How To Make Cinnamon Roll Pancakes!
Taste the sweet fusion of classic delights with this cinnamon roll pancake, topped with cream cheese frosting. Make this recipe in 15 minutes!
In a small bowl, combine dry pancake ingredients. In a separate bowl, combine wet ingredients.
Add wet ingredients to dry ingredients and stir just until combined. Add more milk if the batter is too thick. (Batter should be slightly lumpy).
Combine all swirl ingredients in a small Ziploc bag and snip off the corner.

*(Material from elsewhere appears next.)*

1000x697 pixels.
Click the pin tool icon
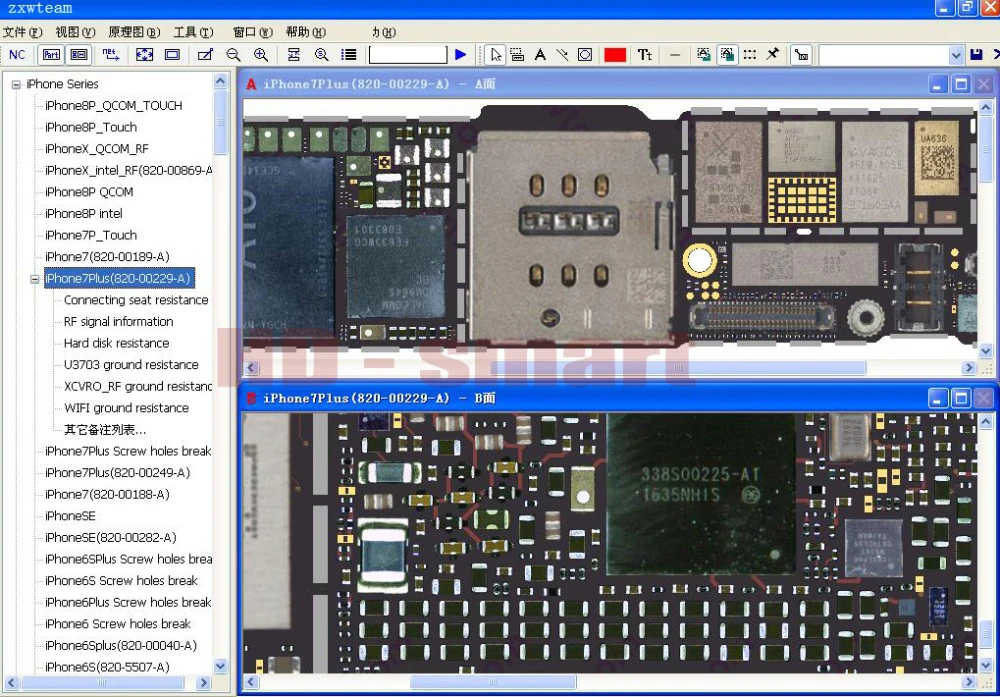tap(773, 54)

Mix cream cheese and butter with a mixer on high until fluffy. Add in confectioners’ sugar ¼ cup at a time until mixed in. Add in remaining ingredients. Refrigerate until serving.
Heat a lightly oiled griddle to medium. Pour ¼ cup of batter onto the griddle.
Once bubbles start to form, gently squeeze a swirl of the sugar mixture into each pancake. Once the bubbles on the top side begin to pop, flip pancakes and cook an additional 1 to two minutes.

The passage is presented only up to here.